Photo at the top of the page via this excellent Nat Young video from the Encyclopedia of Surfing

Social Media Roundup: Last of the Decade

Greetings, Shredderz! Hope you are all enjoying the last few days of the decade. I can’t think of a better way to say goodbye to 2019 than by checking out some sweet sticks, so without any further ado, here are some of my favorite social media posts from the past month or so.

Stab Magazine called Tom Curren’s Maurice Cole-shaped reverse vee “the most famous board ever shaped”, and it’s hard to argue with that description. The Surfer’s Journal recently weighed in with some cool trivia, letting us know that there were two boards with the signature yellow rails and logo-less design: a 7’3″, along with the more famous 7’8″ featured in Servais’ timeless cutback photo. The existence of the nearly identical 7’3″ and 7’8″ boards is described at length in the Stab Magazine article linked in the first sentence of the caption.

Here’s where things get weird: in last month’s Social Media Roundup I featured an Instagram post from Maurice Cole himself, posing alongside an 8’0″ board with the same reverse vee, yellow rails and blank logos. Cole also claims the 8’0″ was shaped in 1991, along with the 7’3″ and 7’8″. Does this mean there are actually three reverse vee boards, and not two? I figure if anyone knows it’s Maurice Cole, but consider me intrigued.

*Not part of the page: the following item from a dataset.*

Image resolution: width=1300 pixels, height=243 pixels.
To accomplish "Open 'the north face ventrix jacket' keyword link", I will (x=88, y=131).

Rob Machado is a Pipeline Master, he gets paid to travel the world and surf his brains out, and he’s also got phenomenal hair. If you find yourself running out of reasons to be jealous of the dude — who, by all accounts, is a super nice guy — he also gets Skip Frye boards for Christmas. This one is a beautiful 7’11” Frye Nozzle.

Speaking of things I’d like to see under my Christmas tree, add a Marc Andreini balsa Serena model to the list. My 9’0″ Andreini Serena is probably my favorite board of all time. You can see Marc posing alongside a different board in the picture immediately above this caption — note the White Owl logo on the deck, whereas the first board doesn’t have any logos. The logo-less Serena is actually a gift to the woman whom the board was named after, which makes it even cooler.

There’s no special significance to this shot, which was taken by multi-hyphenate Andrew Kidman. It’s just a gorgeous photo of a skilled craftsman that highlights the beauty and skill of hand shaping surfboards. RIP Allan Byrne.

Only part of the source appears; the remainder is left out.